Setting out to remember and understand your dreams has the potential to unlock countless possibilities. From deciphering your unconscious hopes and anxieties, to working through puzzles that have you stuck in your waking life, dreams are your mind's way of analyzing difficult information.
So many amazing inventions and fascinating works of art began in creators' dreams. The melody of the Beatles hit Yesterday came to Paul McCartney in his sleep, and surrealist painter Salvador Dali has referred to much of his work as "hand-painted dream photographs." Anxiety dreams inspired Larry Page to create Google and Elias Howe to invent the first sewing machine. Although accounts differ as to whether two intertwining snakes or a spiral staircase were featured in Scientist Dr. James Watson's dreams, it was during sleep that he first began to recognize the double helix spiral structure for DNA that helped earn him a Nobel Prize in Physiology or Medicine in 1962.
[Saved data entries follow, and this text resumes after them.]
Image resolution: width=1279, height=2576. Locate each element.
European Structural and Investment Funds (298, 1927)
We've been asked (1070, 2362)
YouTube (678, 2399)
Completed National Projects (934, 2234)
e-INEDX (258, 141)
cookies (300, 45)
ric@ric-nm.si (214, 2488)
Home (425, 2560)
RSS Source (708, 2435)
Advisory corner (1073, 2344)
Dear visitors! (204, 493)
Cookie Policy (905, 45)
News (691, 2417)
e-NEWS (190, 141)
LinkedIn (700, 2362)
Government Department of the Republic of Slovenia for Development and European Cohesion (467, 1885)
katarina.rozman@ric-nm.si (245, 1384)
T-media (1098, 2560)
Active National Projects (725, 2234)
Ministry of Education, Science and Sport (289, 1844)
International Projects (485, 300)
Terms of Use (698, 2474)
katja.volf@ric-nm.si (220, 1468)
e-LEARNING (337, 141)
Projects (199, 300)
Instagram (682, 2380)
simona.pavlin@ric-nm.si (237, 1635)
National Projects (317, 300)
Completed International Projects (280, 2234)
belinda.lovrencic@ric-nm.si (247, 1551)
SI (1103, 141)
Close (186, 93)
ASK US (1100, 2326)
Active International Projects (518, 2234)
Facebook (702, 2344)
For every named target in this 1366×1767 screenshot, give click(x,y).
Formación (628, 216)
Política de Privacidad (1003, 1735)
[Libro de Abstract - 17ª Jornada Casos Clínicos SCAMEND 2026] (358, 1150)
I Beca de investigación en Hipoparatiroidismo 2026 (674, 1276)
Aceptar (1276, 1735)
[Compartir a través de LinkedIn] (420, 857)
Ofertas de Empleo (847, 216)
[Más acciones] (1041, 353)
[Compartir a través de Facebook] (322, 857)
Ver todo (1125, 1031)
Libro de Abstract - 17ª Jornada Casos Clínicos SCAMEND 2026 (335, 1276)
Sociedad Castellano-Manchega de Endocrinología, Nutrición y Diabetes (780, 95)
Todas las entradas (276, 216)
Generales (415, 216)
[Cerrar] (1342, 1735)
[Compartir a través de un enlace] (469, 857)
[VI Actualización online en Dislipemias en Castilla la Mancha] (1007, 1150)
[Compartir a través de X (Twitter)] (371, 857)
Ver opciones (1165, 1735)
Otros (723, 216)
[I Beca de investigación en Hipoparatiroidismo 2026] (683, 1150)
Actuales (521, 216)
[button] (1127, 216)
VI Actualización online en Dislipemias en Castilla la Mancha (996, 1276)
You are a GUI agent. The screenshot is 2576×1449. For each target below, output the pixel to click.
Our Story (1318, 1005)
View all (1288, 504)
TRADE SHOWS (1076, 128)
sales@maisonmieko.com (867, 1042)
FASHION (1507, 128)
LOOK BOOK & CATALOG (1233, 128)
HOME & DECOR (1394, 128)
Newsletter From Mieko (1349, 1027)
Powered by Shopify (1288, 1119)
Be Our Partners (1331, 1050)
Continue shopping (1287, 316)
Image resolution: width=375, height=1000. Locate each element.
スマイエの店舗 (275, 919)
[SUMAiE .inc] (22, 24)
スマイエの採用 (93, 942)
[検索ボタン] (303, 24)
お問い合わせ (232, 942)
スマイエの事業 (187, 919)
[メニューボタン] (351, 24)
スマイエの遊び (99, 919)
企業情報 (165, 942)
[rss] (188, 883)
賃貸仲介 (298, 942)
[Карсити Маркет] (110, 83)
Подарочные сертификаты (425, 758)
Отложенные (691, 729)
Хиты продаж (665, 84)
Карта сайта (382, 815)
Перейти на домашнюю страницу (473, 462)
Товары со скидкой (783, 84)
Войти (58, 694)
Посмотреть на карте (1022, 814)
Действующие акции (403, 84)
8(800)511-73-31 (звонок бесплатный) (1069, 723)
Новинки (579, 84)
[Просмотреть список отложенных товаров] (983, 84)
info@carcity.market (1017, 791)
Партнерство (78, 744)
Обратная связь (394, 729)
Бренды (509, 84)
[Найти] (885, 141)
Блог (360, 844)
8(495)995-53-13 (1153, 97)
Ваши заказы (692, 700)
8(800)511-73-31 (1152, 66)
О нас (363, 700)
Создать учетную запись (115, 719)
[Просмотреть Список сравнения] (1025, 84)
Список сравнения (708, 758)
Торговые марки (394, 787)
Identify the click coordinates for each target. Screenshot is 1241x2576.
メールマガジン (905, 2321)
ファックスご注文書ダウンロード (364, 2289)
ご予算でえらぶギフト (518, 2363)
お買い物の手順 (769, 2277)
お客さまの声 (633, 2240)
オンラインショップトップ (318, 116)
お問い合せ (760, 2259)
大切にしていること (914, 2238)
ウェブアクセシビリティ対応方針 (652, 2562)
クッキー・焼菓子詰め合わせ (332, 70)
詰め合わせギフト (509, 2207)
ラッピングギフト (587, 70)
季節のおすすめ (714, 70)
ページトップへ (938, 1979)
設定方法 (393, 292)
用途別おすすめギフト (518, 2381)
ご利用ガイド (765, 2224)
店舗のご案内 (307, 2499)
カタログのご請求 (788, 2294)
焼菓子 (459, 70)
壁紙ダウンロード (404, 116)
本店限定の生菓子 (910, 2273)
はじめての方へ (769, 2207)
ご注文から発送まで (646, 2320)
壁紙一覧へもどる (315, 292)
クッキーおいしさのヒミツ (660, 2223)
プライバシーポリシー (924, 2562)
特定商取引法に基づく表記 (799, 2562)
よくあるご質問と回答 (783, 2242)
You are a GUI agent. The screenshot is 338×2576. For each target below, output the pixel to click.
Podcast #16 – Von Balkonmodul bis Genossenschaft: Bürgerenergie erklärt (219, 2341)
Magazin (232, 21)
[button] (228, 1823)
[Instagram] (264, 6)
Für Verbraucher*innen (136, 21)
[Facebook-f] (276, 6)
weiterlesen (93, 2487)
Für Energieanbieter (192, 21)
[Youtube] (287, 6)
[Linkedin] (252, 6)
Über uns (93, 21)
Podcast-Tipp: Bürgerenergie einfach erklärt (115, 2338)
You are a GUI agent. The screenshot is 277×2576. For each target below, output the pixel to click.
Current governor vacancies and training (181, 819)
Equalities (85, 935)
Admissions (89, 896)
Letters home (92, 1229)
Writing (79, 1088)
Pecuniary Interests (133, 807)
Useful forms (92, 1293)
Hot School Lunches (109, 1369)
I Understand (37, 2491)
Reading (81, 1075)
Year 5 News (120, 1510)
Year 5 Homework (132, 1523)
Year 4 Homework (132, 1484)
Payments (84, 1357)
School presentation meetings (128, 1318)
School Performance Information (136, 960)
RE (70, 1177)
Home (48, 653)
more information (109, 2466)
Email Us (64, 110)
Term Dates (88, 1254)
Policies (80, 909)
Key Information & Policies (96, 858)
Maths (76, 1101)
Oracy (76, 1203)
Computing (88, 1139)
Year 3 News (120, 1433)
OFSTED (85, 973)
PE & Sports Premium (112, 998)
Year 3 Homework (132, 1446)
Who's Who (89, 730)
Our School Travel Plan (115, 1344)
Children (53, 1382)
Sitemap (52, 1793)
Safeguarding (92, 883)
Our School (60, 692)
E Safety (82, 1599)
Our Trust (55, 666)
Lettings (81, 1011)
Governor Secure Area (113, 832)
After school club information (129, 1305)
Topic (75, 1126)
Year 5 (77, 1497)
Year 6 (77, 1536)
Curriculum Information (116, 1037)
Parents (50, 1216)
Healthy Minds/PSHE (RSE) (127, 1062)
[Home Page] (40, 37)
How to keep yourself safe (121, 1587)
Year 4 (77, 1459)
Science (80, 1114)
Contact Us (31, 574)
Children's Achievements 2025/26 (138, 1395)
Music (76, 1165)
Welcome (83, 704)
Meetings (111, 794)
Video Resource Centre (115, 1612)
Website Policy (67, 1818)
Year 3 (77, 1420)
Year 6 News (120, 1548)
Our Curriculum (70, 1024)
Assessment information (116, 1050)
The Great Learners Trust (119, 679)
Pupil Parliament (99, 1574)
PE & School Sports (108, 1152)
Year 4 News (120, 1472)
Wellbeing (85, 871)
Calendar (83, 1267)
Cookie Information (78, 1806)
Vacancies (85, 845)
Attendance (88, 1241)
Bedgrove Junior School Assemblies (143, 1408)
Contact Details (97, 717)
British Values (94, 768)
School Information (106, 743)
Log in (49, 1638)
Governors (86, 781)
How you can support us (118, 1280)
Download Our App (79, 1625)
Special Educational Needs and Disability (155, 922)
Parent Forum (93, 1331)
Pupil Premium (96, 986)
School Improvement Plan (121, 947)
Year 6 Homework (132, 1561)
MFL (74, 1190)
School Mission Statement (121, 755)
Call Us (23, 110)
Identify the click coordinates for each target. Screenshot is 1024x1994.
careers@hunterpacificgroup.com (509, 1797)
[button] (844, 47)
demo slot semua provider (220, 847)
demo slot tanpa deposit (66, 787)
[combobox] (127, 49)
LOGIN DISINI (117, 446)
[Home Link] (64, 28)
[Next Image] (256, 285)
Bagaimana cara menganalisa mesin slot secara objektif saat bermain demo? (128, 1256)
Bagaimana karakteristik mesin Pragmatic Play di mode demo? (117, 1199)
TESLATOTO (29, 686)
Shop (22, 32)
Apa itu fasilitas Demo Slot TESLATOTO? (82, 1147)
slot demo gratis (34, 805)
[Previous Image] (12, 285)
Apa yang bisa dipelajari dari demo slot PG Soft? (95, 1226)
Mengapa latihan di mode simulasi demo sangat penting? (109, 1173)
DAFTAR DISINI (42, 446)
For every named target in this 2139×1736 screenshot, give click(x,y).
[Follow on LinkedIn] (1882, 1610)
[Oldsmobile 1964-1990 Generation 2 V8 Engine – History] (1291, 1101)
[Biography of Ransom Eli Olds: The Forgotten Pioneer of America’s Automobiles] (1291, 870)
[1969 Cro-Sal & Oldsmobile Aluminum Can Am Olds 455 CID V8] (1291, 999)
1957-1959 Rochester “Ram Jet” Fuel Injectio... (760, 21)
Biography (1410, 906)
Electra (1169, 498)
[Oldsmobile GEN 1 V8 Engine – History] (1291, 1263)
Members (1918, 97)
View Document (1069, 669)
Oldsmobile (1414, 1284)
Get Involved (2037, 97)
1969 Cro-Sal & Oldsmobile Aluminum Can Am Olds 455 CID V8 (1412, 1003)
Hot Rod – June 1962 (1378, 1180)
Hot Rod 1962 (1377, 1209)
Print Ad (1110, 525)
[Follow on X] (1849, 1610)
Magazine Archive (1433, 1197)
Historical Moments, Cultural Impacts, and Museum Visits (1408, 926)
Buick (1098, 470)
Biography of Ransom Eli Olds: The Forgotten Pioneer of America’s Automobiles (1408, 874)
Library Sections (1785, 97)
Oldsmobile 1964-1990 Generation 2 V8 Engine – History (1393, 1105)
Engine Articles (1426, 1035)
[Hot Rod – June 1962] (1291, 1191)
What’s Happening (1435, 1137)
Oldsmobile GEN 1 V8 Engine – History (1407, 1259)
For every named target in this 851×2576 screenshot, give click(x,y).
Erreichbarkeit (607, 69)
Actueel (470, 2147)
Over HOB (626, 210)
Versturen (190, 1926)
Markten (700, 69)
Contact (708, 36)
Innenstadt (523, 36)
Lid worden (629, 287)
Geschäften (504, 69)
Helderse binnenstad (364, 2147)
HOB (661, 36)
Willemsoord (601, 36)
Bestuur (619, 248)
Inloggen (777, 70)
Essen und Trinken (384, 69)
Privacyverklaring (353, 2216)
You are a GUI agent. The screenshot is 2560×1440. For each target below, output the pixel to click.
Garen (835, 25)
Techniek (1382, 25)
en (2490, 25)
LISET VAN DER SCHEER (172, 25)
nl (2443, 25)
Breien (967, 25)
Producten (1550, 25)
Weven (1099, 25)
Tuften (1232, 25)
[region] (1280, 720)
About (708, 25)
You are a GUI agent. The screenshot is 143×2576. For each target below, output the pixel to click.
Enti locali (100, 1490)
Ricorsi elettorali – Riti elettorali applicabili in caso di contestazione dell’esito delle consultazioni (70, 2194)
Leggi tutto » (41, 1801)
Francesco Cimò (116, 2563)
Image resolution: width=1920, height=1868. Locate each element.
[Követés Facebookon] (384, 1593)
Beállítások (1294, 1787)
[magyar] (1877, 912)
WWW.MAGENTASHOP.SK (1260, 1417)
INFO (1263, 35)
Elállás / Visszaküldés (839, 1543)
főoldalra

While your dreams may not inspire a ground-breaking invention or win you an international award, dream journals can also open a window into your own subconscious, allowing you to better understand your inner thoughts and feelings, and your waking life in general. And bonus: it's also fun!
While many people have trouble recalling dream details on a regular basis, the simplest way to strengthen dream memory is through journaling. Keep your Dream Journal on your bedside table along with a pen/pencil, and get in the habit of recording your dreams as soon as you wake up. Building a habit will make recall easier - not only does a dream journal offer a record that you can revisit for years to come, the exercise of writing them down also trains your brain to prioritize the mental space it takes to store these sleep memories.
Make sure you are recording your sleep and wake times, and considering whether you feel well-rested or if you tossed and turned all night. Your sleep patterns and the condition of your sleep have an impact on your dreaming, and prioritizing sleep can help improve your overall mood and attitude for the rest of the day.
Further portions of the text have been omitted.